The amendment to trademark law, or Swissness as it is also known, has reached an important stage. The National Council (the lower house of Switzerland's Federal Assembly) has adopted the project - which defines the percentage of production costs that must be incurred in Switzerland for an industrial product to qualify as Swiss-Made - by a large majority. It now falls to the Council of States (the upper house) to take its decision. Meanwhile, the Federation of the Swiss Watch Industry (FH) has made clear that it will not be satisfied with the proposed figure of 60% Swiss-made value for mechanical watches.
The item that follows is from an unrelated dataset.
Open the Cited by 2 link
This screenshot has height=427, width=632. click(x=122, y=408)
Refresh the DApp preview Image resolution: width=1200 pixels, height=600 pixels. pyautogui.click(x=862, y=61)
This umbrella organisation, along with the majority of its members, is petitioning for an 80% threshold that will protect the public from misleading claims and ensure greater authenticity.

"The ball is in our court"

According to Philippe Merk, CEO Audemars Piguet, "we must defend and promote the unique expertise, inventiveness and craftsmanship which have developed in our country over the years." For Jérôme Lambert, CEO Jaeger-LeCoultre, this is about the preservation and future of the branch: "We must do everything within our power to prevent the demise of our industrial fabric. The ball is in our court."

In a word, Swiss-Made must be synonymous with prestige. However, the FH's 80% objective raises several issues, one of which is the question of watch cases. Switzerland doesn't produce enough, and many of the more complex cases are only available from overseas manufacturers. "Most of these products come from the Far East," declared Peter Stas, owner of Frédérique Constant. He is campaigning for legislation that applies only to the movement, where Swiss expertise is really concentrated. Other watch companies, including Mondaine, share his view. Some thirty in all, they have joined forces under the lobby IG Swiss Made to counter the proposal to reinforce Swiss-Made criteria. However, through lack of courage or fear of reprisals, they refuse to reveal their identity, none of which helps see clear in an affair where each of the players argues its point as a matter of life and death.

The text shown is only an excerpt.